Saturday, March 20, 2010
Grand Hall (Hyatt Regency Atlanta)
Olivia Yow, BSc, MSc, CIC , Sunnybrook Health Sciences Centre, Toronto, ON, Canada
Sandra Callery, RN, MHSc, CIC , Sunnybrook Health Sciences Centre, Toronto, ON, Canada
Dr. Mary Vearncombe, MD, FRCPC , Sunnybrook Health Sciences Centre, Toronto, ON, Canada

 

Background:

Norovirus outbreaks are common in LTCHs. Norovirus is highly infectious and is transmitted via the fecal-oral route, including by contaminated hands. In January 2009, a Norovirus outbreak was observed in our hospital's 535-bed LTCH.

 

Objective:

We examined the impact of HH compliance on a Norovirus outbreak in our LTCH.

 

Methods:

Staff HH compliance was collected using standardized, validated audit tool prior to the outbreak. During the outbreak, resident and staff cases were followed.
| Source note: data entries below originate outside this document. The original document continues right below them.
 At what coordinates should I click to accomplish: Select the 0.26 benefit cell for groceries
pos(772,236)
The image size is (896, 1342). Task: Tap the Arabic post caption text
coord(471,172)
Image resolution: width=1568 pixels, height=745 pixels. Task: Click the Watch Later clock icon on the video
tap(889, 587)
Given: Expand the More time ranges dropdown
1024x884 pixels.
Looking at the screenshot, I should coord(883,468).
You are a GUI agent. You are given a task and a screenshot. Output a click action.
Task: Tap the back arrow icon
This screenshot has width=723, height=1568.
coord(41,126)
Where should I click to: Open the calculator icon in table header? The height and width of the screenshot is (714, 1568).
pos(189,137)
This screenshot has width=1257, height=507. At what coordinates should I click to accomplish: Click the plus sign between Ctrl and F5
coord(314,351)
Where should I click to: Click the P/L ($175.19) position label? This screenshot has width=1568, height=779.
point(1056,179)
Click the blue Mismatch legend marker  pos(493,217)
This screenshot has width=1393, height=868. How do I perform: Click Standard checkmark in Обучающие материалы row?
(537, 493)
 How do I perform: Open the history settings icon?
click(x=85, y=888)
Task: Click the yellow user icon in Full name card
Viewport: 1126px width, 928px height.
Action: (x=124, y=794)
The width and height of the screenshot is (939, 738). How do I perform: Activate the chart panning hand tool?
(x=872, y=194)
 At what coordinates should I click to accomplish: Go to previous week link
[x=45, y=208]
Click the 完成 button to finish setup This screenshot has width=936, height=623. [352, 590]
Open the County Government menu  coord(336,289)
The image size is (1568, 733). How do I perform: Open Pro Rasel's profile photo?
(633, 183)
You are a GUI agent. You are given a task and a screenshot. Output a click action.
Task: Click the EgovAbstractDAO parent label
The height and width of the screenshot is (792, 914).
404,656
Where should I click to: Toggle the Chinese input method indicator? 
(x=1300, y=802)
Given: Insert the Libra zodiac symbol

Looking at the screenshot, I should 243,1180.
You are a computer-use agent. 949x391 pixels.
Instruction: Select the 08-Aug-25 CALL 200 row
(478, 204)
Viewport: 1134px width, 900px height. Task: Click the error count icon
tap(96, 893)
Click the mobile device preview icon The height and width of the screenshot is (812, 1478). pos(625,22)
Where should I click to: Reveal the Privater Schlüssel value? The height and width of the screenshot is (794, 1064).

Attack rates (AR) of residents and staff for all outbreak-affected units were calculated. Linear regression analysis was used to examine the relationships between unit HH compliance and (a) overall unit AR, (b) unit staff AR and (c) unit resident AR for all affected units.

Results:

The outbreak involved all 9 units within one building and lasted 34 days. 111 people were affected, 72 residents and 39 staff. The mean unit AR was 18 % (range 1-51%): mean resident AR was 27% (range 0-80%) and mean staff AR was 12% (range 0 - 47%) Mean unit HH compliance rate was 51% (range 12-81%). Individual unit HH compliance rate was inversely related to overall unit AR, unit staff AR and unit resident AR: the higher the unit HH compliance rate, the lower the AR. The relationships are statistically significant (p=0.001).

 

Conclusions:

Staff HH compliance rate may be used as an indicator to predict the impact of a Norovirus outbreak. Improving HH compliance in LTCHs may decrease the impact of Norovirus outbreaks.